While a majority of us sit in the air-conditioned rooms, bored with the teacher\\\\’s lectures in our science class, the students in the sub-Saharan and war-torn third world countries wake up at dawn to attend classes in order to get done with the lecture while there is still some light. This is not an exaggeration and has been backed by the statistical data published by various renowned newspapers, magazines, organizations, and research centers, including the United Nations, World Health Organization, and the World Bank.
A renowned university in Australia carried out one such research, and the results stated that an educational institution with nearly 75,000 pupils is consuming five hundred kilowatts per hour (kWh) on each student per year. While this might seem too much electricity consumption per student to you, you would be surprised to see how sharply contrasting are the numerical stats for the students in African and middle eastern states with unstable or underdeveloped state governments and economies. Most of the schools in these countries have very little to no access to stable electricity connections, with sub-Saharan African countries topping the list.

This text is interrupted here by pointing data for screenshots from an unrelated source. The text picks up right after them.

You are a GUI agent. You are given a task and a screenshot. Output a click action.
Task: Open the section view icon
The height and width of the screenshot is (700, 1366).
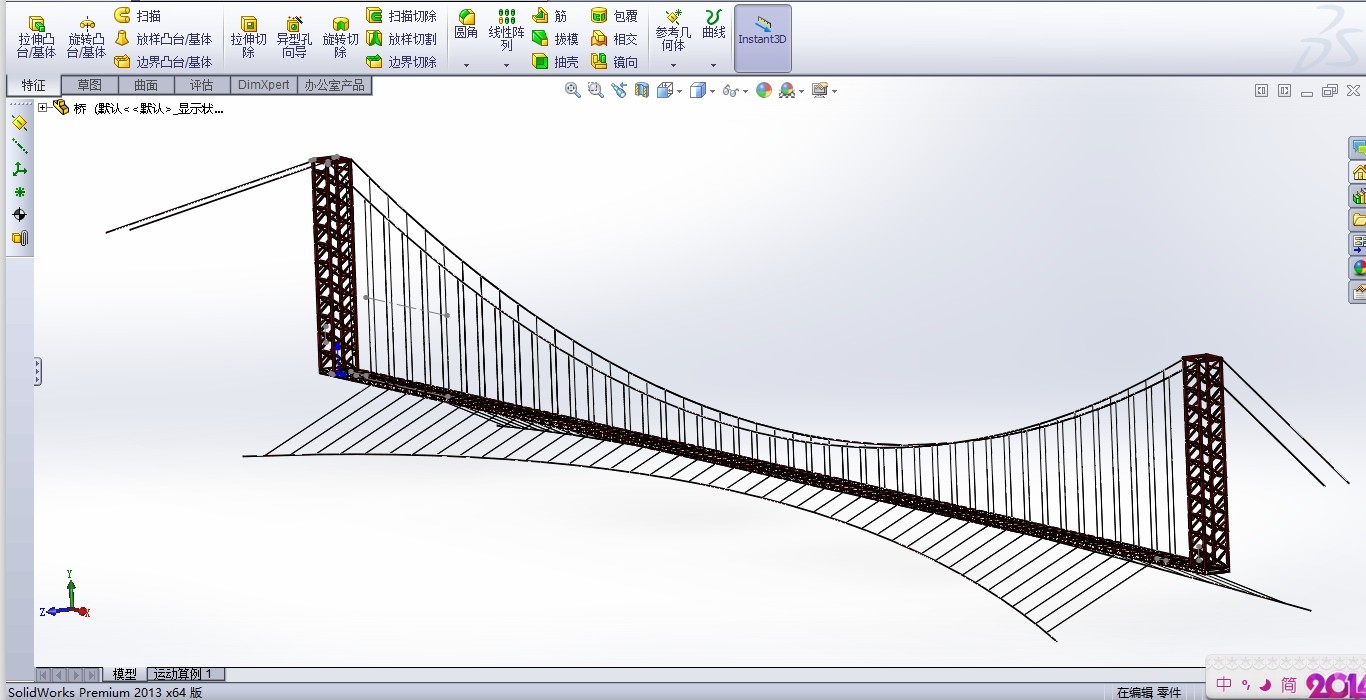(641, 90)
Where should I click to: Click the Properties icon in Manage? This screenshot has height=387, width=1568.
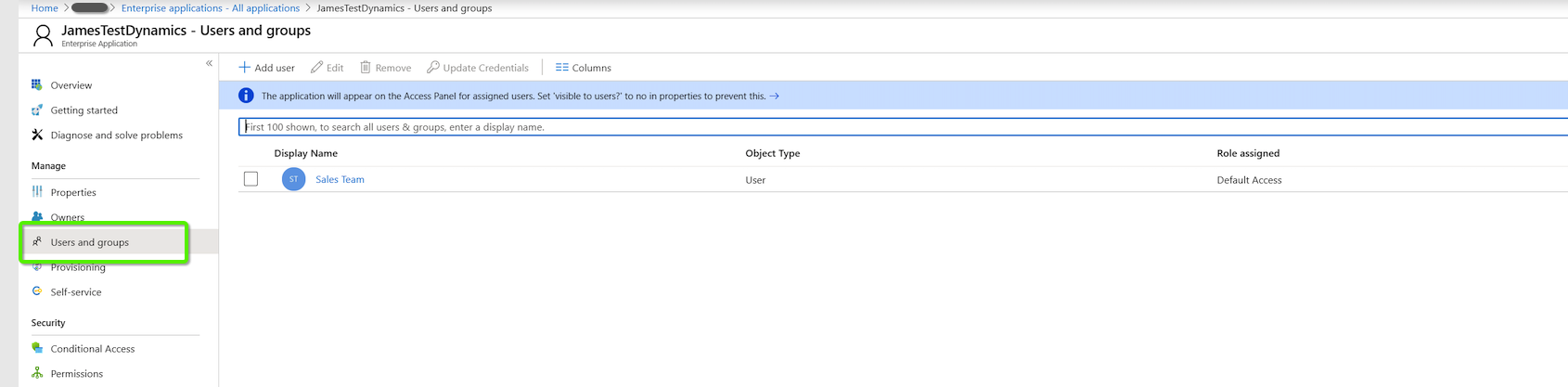(x=37, y=192)
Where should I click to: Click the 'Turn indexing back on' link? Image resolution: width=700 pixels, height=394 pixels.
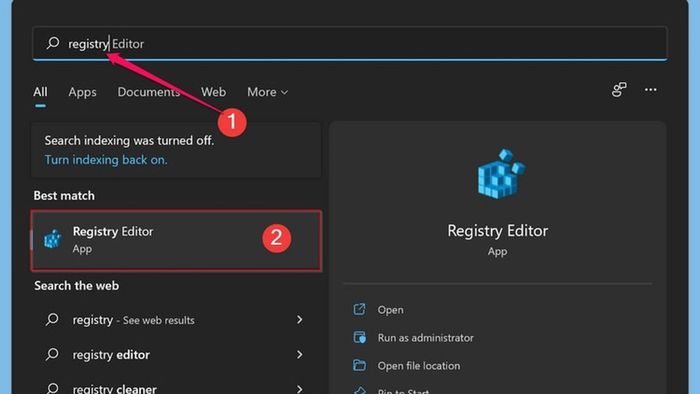coord(106,160)
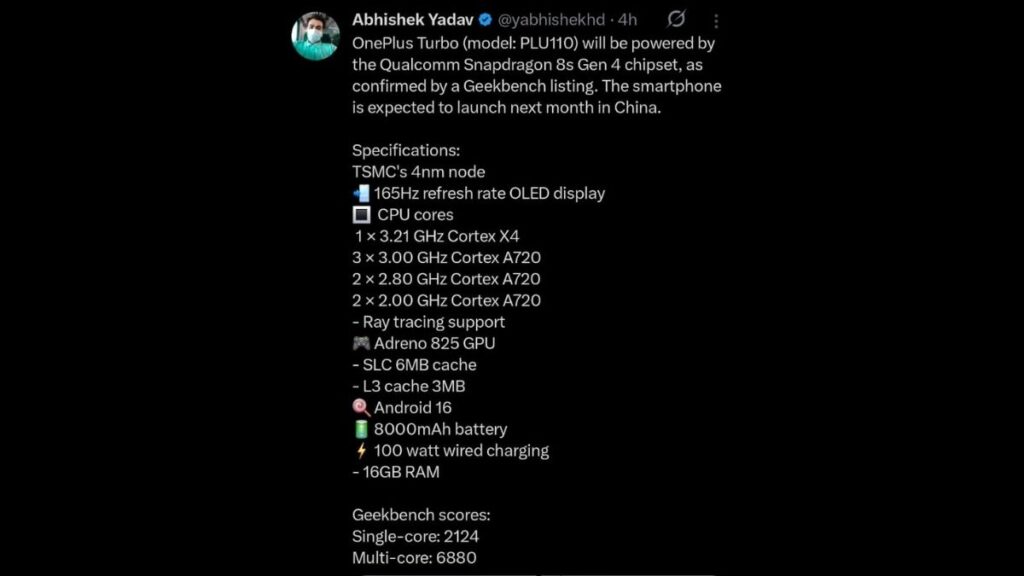Open Abhishek Yadav's profile picture
The height and width of the screenshot is (576, 1024).
point(316,22)
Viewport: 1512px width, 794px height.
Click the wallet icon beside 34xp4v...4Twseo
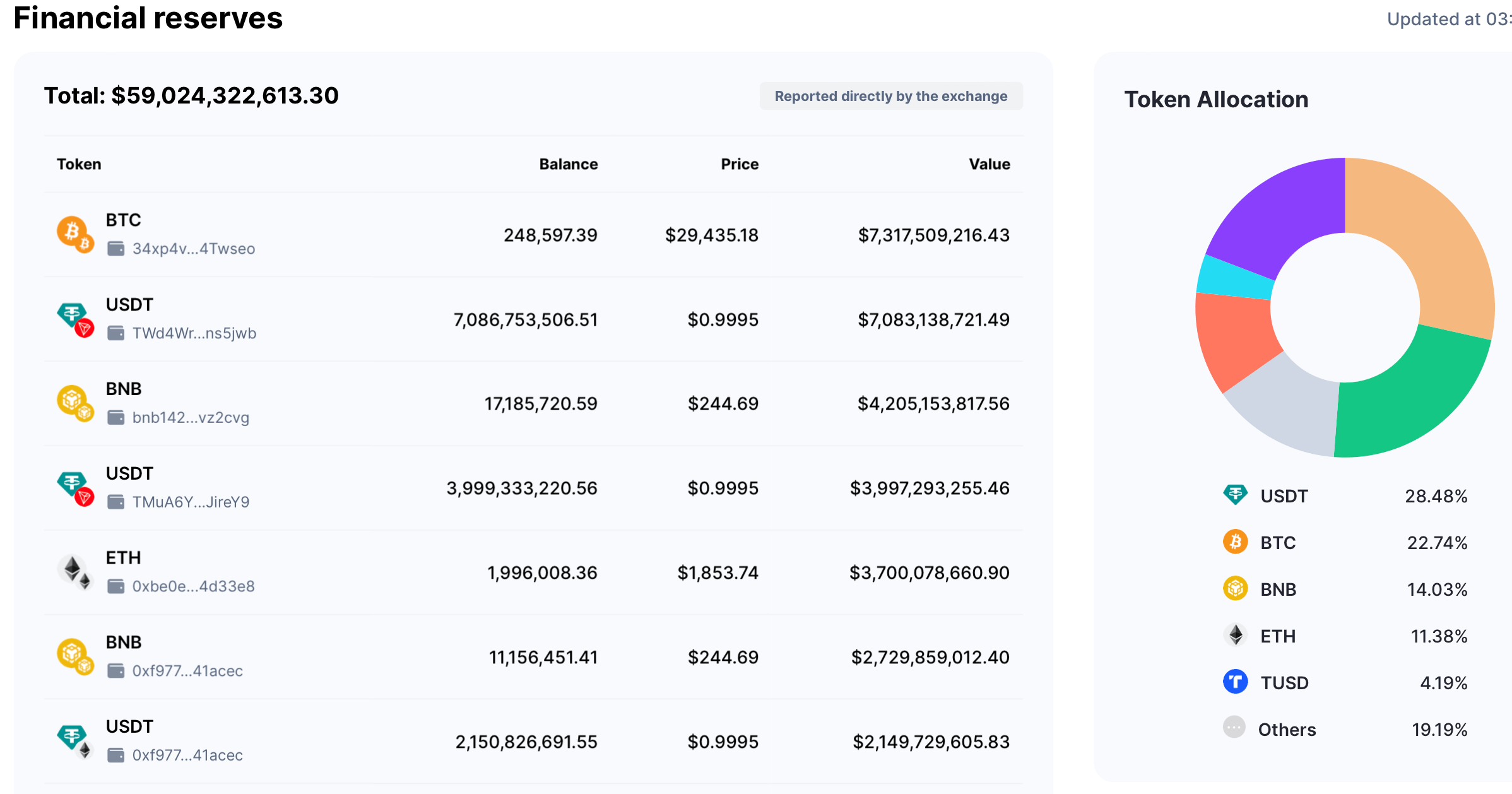[115, 249]
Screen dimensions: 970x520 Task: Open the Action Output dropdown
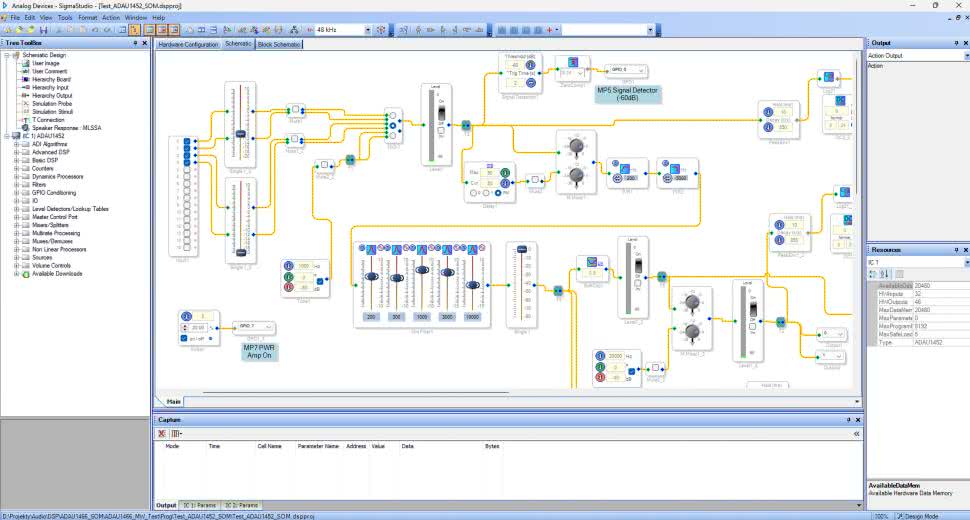(962, 56)
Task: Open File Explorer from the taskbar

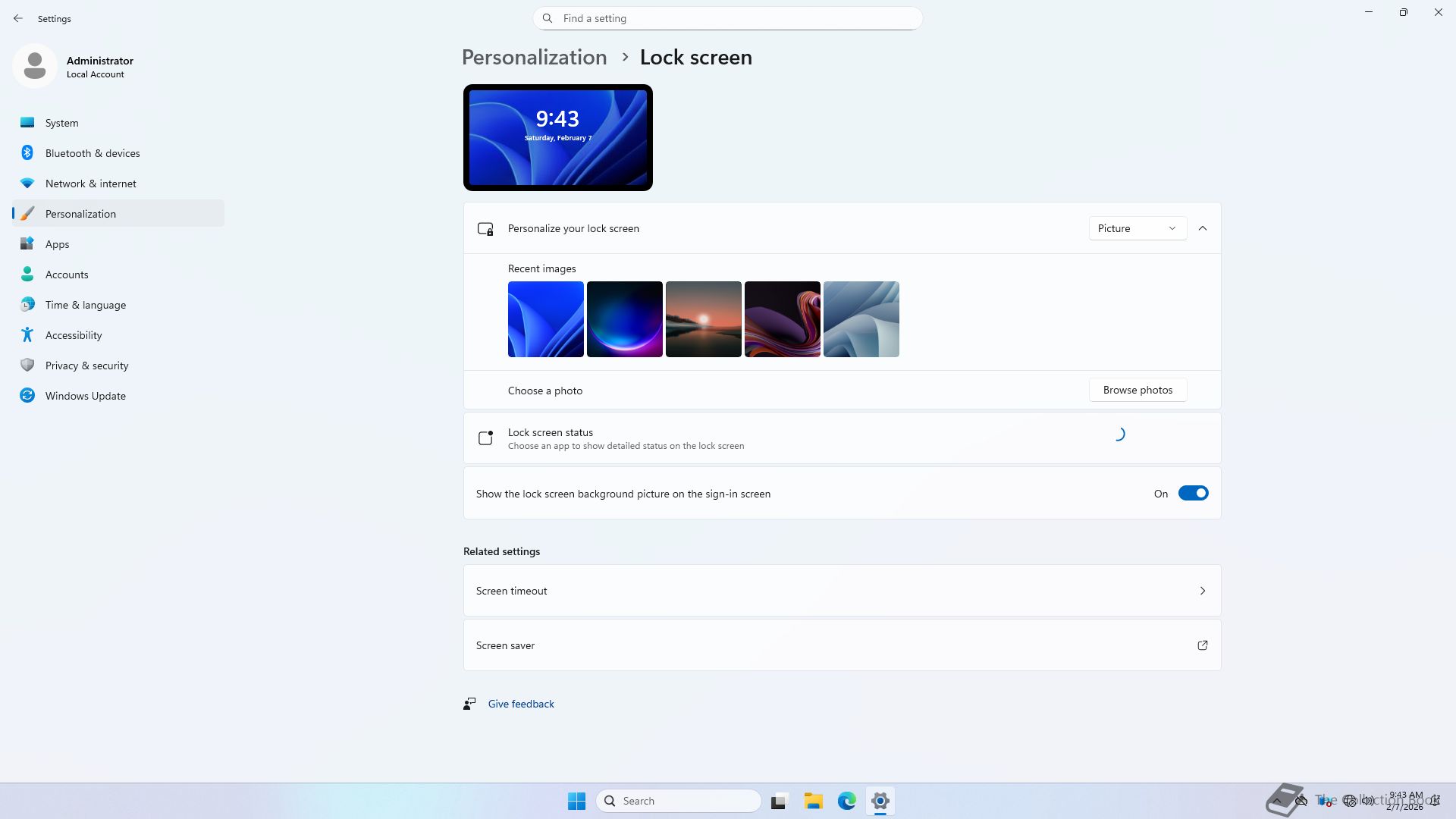Action: coord(813,801)
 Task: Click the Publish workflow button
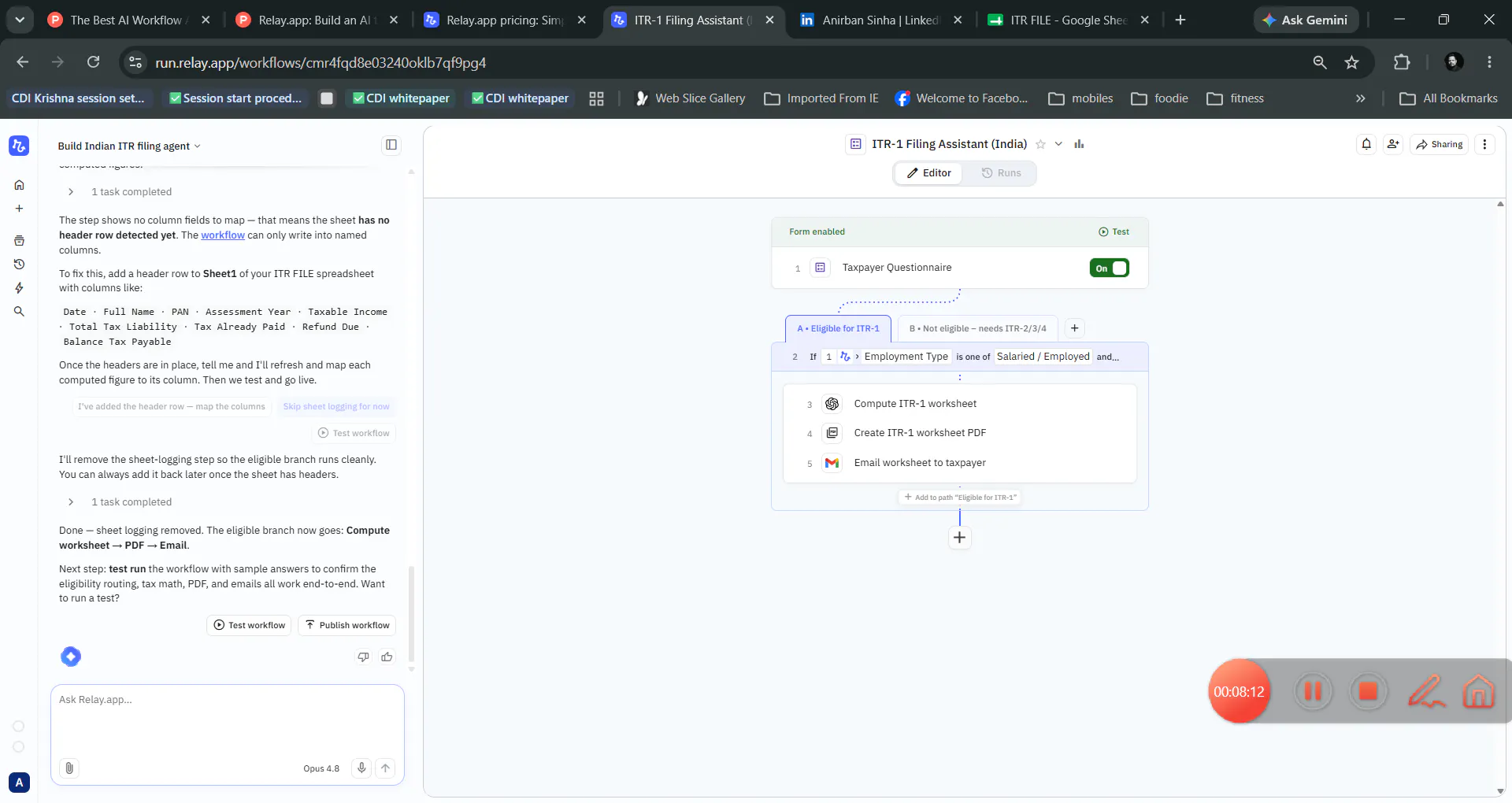click(346, 625)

Similarly, a large majority of schools – both primary and secondary, as well as higher education institutions – in Peru do not have access to power. The same is the case with over fifty percent of villages in India and Bangladesh. This means that collectively, more than eighty-eight million students worldwide are deprived of electricity in classrooms. To sum it up, that is around one-third of the adolescent population and every one in three children across the globe. When we talk about lack of electricity, we do not mean luxuries refrigerators, generators, or computers, but the necessities such as light bulbs, fans, and running water.
In most of the countries discussed above, a majority of them have a rapidly growing population. When the population of a country grows, it increases the number of adolescent and teenage children the most. As a result of this, the consumption of amenities such as electricity is increasing, as well the state governments are pressurized to ensure the provision of power to schools. In addition, the increase in population is also leading to the emergence of new opportunities, with the help of expansion of energy services, formulation and development of new sectors, and deployment of technologies in corporate and state sectors.
With so much potential growth in multiple areas, the question arises as to whether the workforce shall be able to get properly equipped in order to overcome the obstacles in the education sector, leading to growing illiteracy rates.
The world recognizes literacy playing a major role in the development of not only a state in economic terms but also the development and civilization of a nation as a whole. A good literacy rate is a good economic indicator, as wells as increases a state\\\\’s overall human capital. The goal of global education is to emphasize the provision of education to every individual, regardless of their social status. The global educationalists are focused on ensuring that the education in schools, especially to the adolescent\\\\’s children – is proved in-discriminatorily. This is to make sure that these children recognize their rights and have an active sense of the world that they are living in.
However, due to various reasons, a majority of the under and undeveloped countries are unable to ensure that. The reason for that is that unlike the rich countries, where the students have access not only to necessities and tools for education in schools as well as their abodes, the children in the underdeveloped countries cannot even study under proper light. This can lead to disinterest, as well as poor quality of education, rendering them incompetent when compared with the kids of developed countries.
Additionally, the children from such states also have fair access to several other luxuries such as academic help, which is something the children of Africa cannot afford. In that case, many cheap assignment writing service providers are extending their services to remote countries such as those of the African continent at affordable rates.
In recent times, an initiative was taken by China and Africa collectively and has been a highlight in the educational world. Around sixty to seventy percent of the unfarmed fertile or barren land was noticed by china, who in return offered to help the continent in crisis. China offered to modernize the agricultural sector of the continent by investing in its infrastructure for roads, water, and energy.
Noticing the success, a whopping number of train farmers received agricultural technology demonstration centers, which would help them in educating on the use of effective modern practices to enhance the efficiency of irrigation, mechanization, and fertilization for improved crops. thus, it can be safely stated that it is not impossible to innovate means to ensure that the educational institutions in the underdeveloped states of the world have fair access to energy.
Following the success of the China-Africa initiative, almost twenty-five of the underdeveloped African countries has employed such initiatives through creating development centers since 2006. The emergence of these education centers also brought a very common but critical problem to the front. It was found that almost ninety percent of the total farmers in these countries lacked basic agricultural knowledge. The lack of familiarity of the workforce of a country with the basic technological systems speaks volumes about its state of backwardness. Not in a derogatory manner, but it has a lot to do with the poor electricity supply to the most critical of areas, the educational sector.
The links between technology, development, and education have been well-documented throughout the years. What is less clear is whether enough is being done to help strengthen this bond and yield the desired results ultimately. A majority of intellectuals argue that the governments are responsible to invest in the educational sector and ensure the fair access of schools to electricity. However, many types of research show that the private sector – for instance, the capitalists and investors – also have a lot to gain, and thus should take part in the electrification of schools.